The One Year® Chronological Bible, NKJV (Tyndale, 2013), May 21
"And the temple which I build will be great, for our God is greater than all gods. But who is able to build Him a temple, since heaven and the heaven of heavens cannot contain Him?" (2 Chron. 2:5-6).
God commanded Abraham to take Isaac to Mount Moriah and sacrifice him there. It was on Mount Moriah that God provided a substitute (Gen. 22). It was on Mount Moriah that Abraham worshiped God in gratitude for His provision.
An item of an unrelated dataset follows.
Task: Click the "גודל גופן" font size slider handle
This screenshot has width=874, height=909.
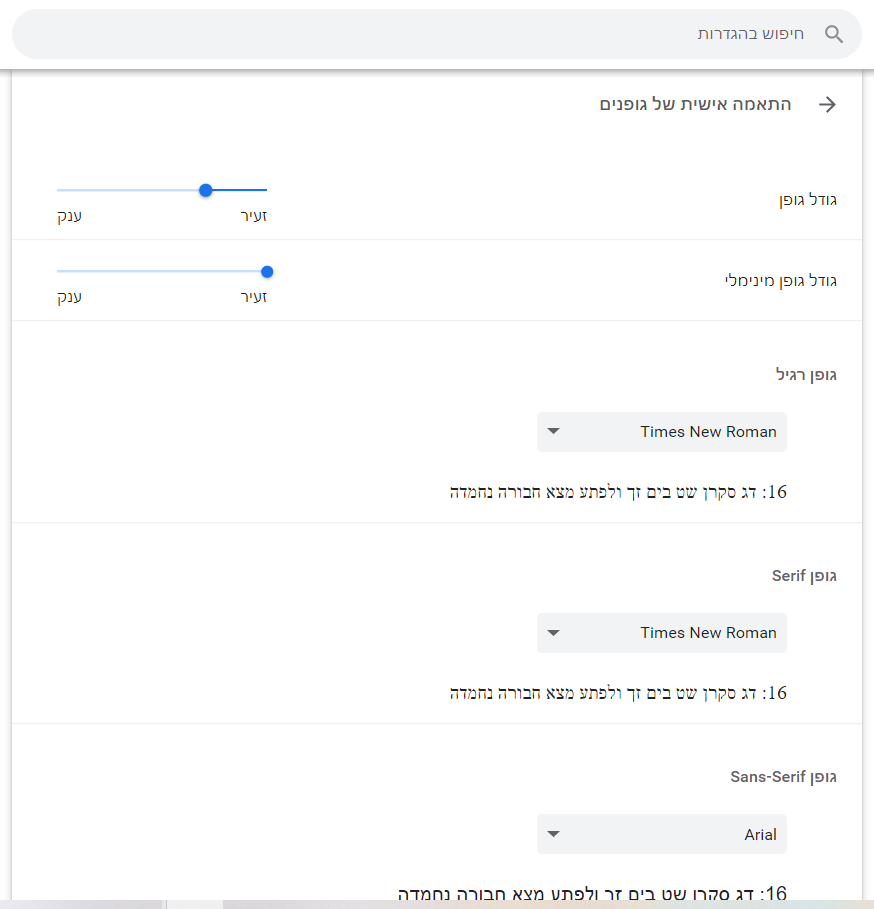Action: [x=206, y=190]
Hundreds of years later, David takes Satan's bait and numbered Israel (military greatness is not measured by the number of your soldiers or followers, but by humble submission to the God of heaven and earth). David disregards Joab's counsel and proceeds with his numbering. God is not pleased with David's action and moves in judgement against Israel. In response to David's repentance, God gives David three choices of consequences. The third option involves Mount Moriah, "Therefore, the angel of the LORD commanded Gad to say to David that David should go and erect an altar to the LORD on the threshing floor of Ornan the Jebusite" (1 Chron. 21:18). There, at the altar on Ornan's threshing floor, God meets with David, and God's wrath against His people turns away.
It is on that same mount that Solomon builds Israel's temple.
Israel's temple is unlike the temples of all other religions. This temple contains no image of God. It is a place where He has placed His Name and His altar, where sacrifices are made. The temple is therefore a teaching place (the sacrificial system) that speaks of God's holiness, sin's seriousness, and sin's substitute. Like Abraham and David's experiences of old on the mountain, a Substitute will appear to lay down His life in the place of sinners.
Such is the vastness, greatness and eternality of God that no place on earth can contain Him. No image on earth can express His character. Solomon's temple is therefore a temporary (about 400 years) residence for God's name, until His substitute arrives to fulfill all of the Old Testament pictures of the holiness of God, the seriousness of sin, and the substitute for sin. Solomon's temple is to be a place of worship as God's people live in expectation of the arrival of the ultimate sacrifice for sin.
Neither Solomon's temple nor its replacement, built during the Return Era, exists today. The pictures represented by the Temple have all been fulfilled in the person of Jesus Christ. This is why, in response to the Samaritan woman's statement regarding the place of worship in John 4, Jesus directs her attention away from a place to a Person, "Woman, believe Me, the hour is coming when you will neither on this mountain, nor in Jerusalem, worship the Father . . . . But the hour is coming, and now is, when the true worshipers will worship the Father in spirit and truth; for the Father is seeking such to worship Him. God is Spirit, and those who worship Him must worship in spirit and truth" (John 4:21, 23-24).
Questions from today's chronological Bible reading (1 Kings 3:16-28; 5:1-6:38; 2 Chronicles 2:1-3:14):
How does God exhibit the wisdom He has given to Solomon? What does the resolution between the two prostitutes reveal to Israel about their new king?
Solomon's reign begins with a building program. How does the LORD reveal His blessing on this endeavor? What does this reveal about God?